Dire que les magistrats ne sont pas responsables est inexact puisqu'il existe déjà les voies de recours traditionnelles comme l'appel pour contester une décision. Et la responsabilité pénale des magistrats peut être engagée. Ceux-ci sont égaux aux simples citoyens face à la loi pénale.
Mme Hélène Luc. Très bien !
M. Pascal Clément, garde des sceaux. Enfin, il faut prendre en compte l'aspect disciplinaire, et le Conseil supérieur de la magistrature n'hésite pas à sanctionner les insuffisances professionnelles.
M. Paul Raoult. Très bien !
M. Pascal Clément, garde des sceaux. Pour autant, le point délicat est la responsabilité du magistrat dans le cadre de sa fonction juridictionnelle. Si le problème était simple, il serait déjà réglé depuis longtemps.
Mme Jacqueline Gourault. Eh oui !
M. Pascal Clément, garde des sceaux. En fait, il faut rester sur une ligne de crête extrêmement difficile à tenir, car, comme tout homme, le magistrat est responsable, mais, plus que tout homme, il doit être indépendant dans ces décisions.
Mme Nicole Bricq. Très bien !
M. Pascal Clément, garde des sceaux. En outre, en cas de collégialité, le secret des délibérés doit être respecté.
M. Michel Mercier. Absolument !
M. Pascal Clément, garde des sceaux. Enfin, il doit pouvoir rendre la justice sereinement.
Telles sont les difficultés à prendre en compte.

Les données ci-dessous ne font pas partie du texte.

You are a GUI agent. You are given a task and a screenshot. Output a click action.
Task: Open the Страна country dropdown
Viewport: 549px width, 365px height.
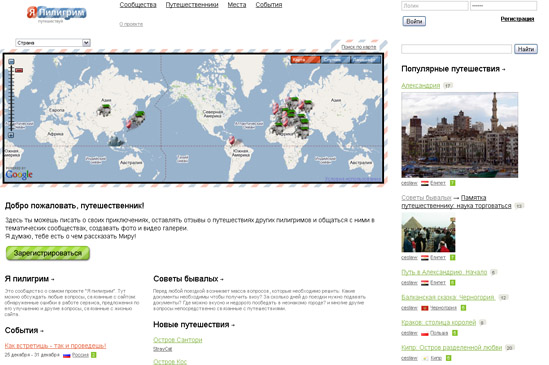pos(53,43)
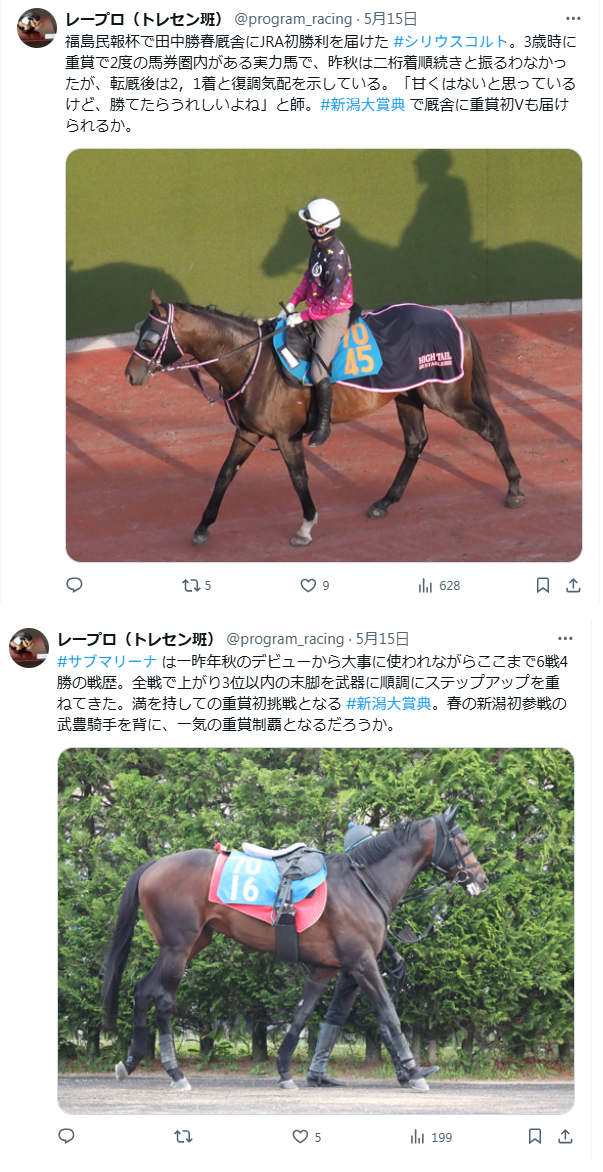Viewport: 603px width, 1172px height.
Task: Open #新潟大賞典 hashtag in first tweet
Action: coord(363,105)
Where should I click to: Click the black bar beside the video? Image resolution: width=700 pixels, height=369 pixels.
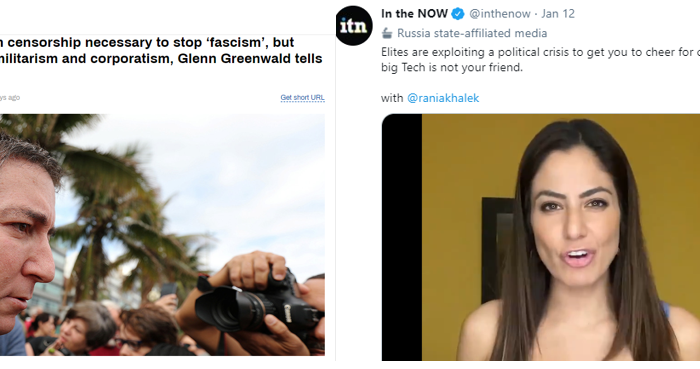click(402, 237)
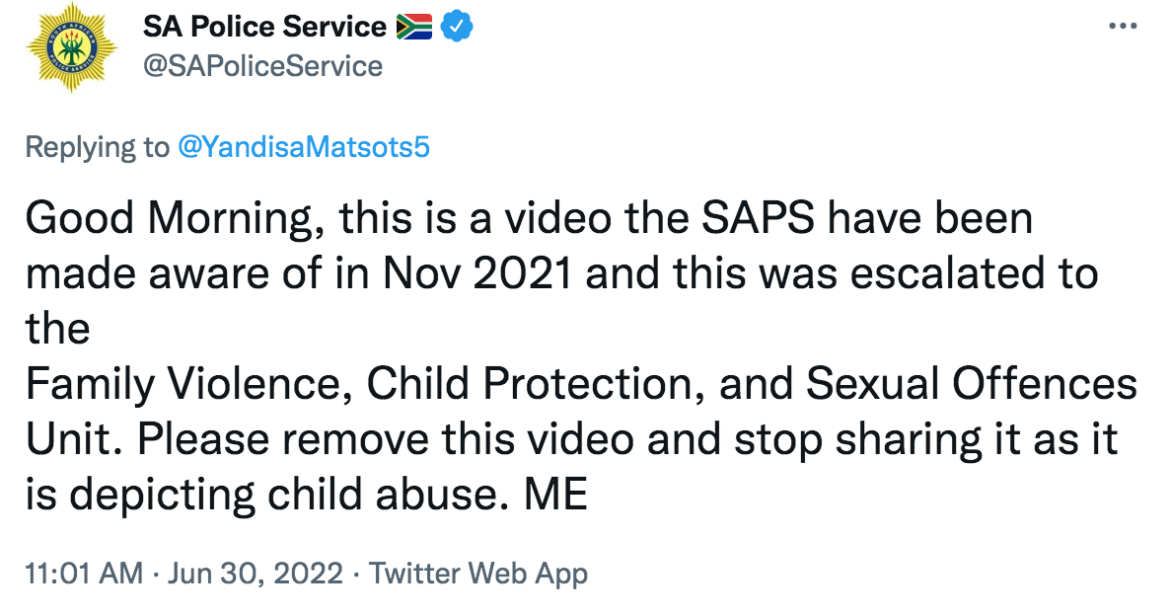Viewport: 1170px width, 616px height.
Task: Visit the @SAPoliceService handle
Action: (263, 66)
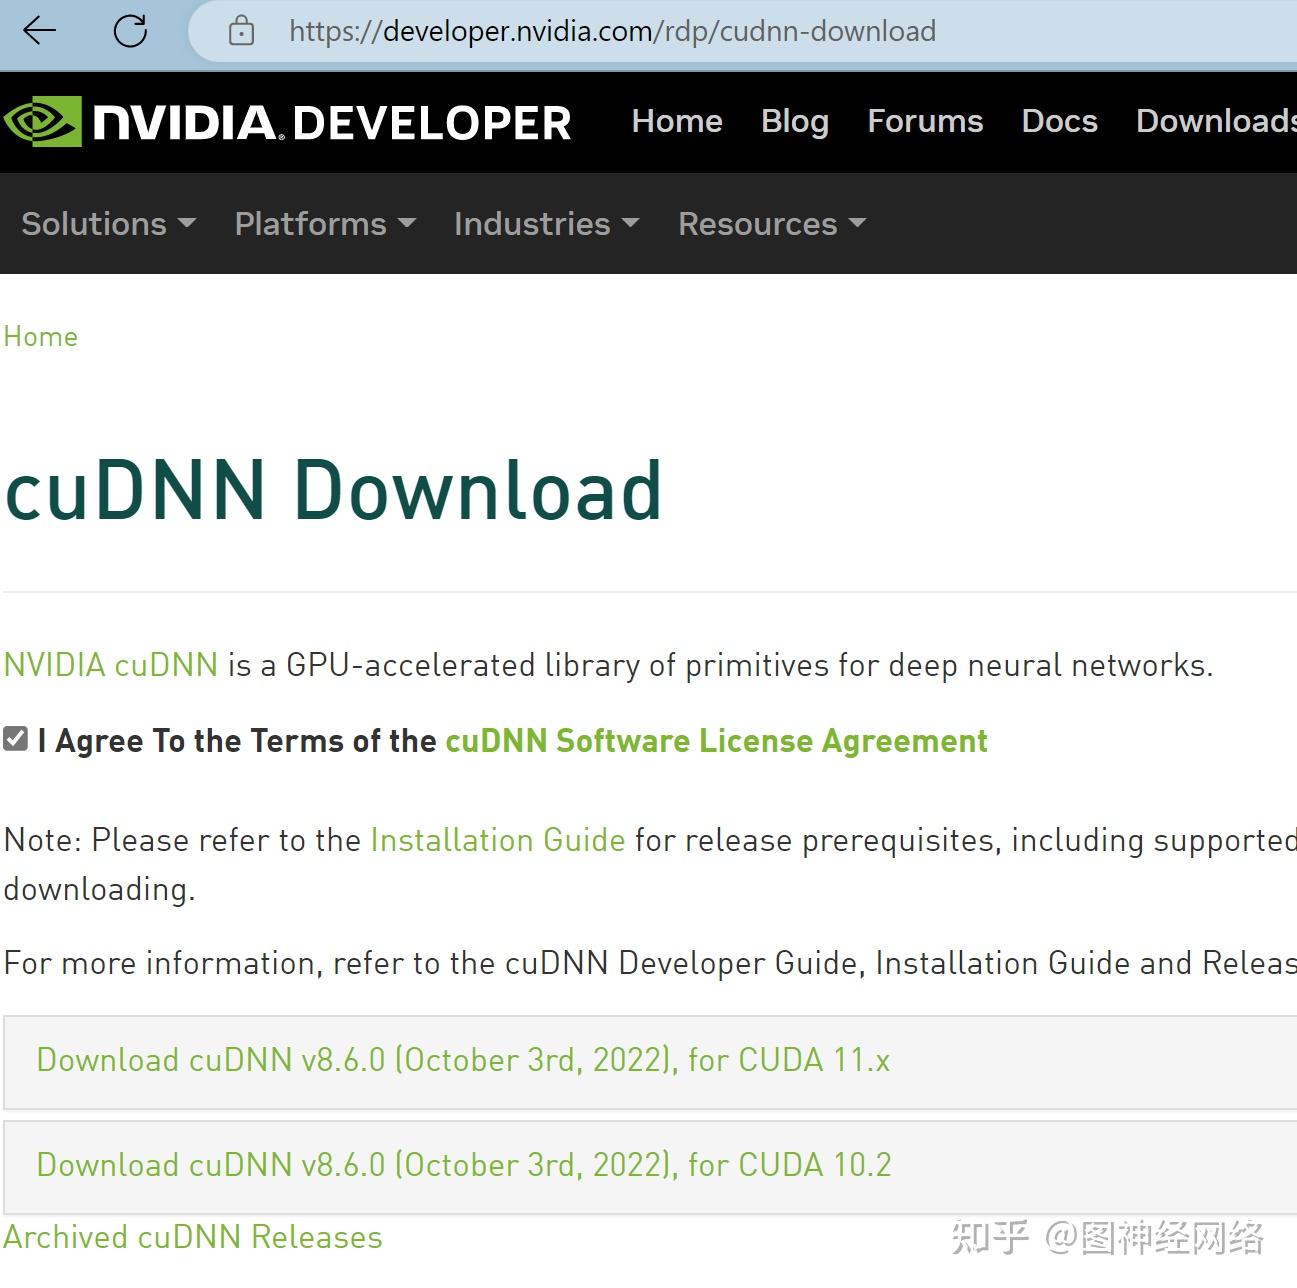Go to the Forums section

point(924,121)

Comment voulez-vous que le juge correctionnel soit serein s'il craint d'être attaqué personnellement en toute hypothèse, qu'il prenne une décision de relaxe ou qu'il décide de condamner ? Le jour où les magistrats auront peur de rendre une décision, nous n'aurons plus une justice impartiale.
Pour autant, cela ne nous exonère pas de la réflexion. M. le Premier ministre m'a demandé de lancer cette réflexion. Je vais le faire avec les magistrats, le Conseil supérieur de la magistrature,...
Mme Catherine Tasca. Sans Sarkozy !
M. Pascal Clément, garde des sceaux. ...mais aussi, bien sûr, avec le Parlement. Ainsi, nous pourrons tous avancer, dans le respect de la République, sur la voie de la responsabilité.
Enfin, monsieur le sénateur, vous m'avez interrogé sur la récidive. Cette question a été examinée à l'Assemblée nationale. Sachez que, le 6 juillet, la commission des lois de l'Assemblée nationale examinera la proposition de loi dont votre assemblée a déjà débattu il y a quelques semaines. De nouveaux amendements auront pour objet de durcir la récidive, qui est une insulte aux victimes, et de lancer un avertissement fort à tout récidiviste virtuel.
Sur ce point, je ne vous surprendrai pas en vous disant que la tradition républicaine sera respectée en tout domaine. J'y veillerai.
(Très bien ! et applaudissements sur les travées de l'UMP, de l'UC-UDF et du RDSE, ainsi que sur certaines travées du groupe socialiste.)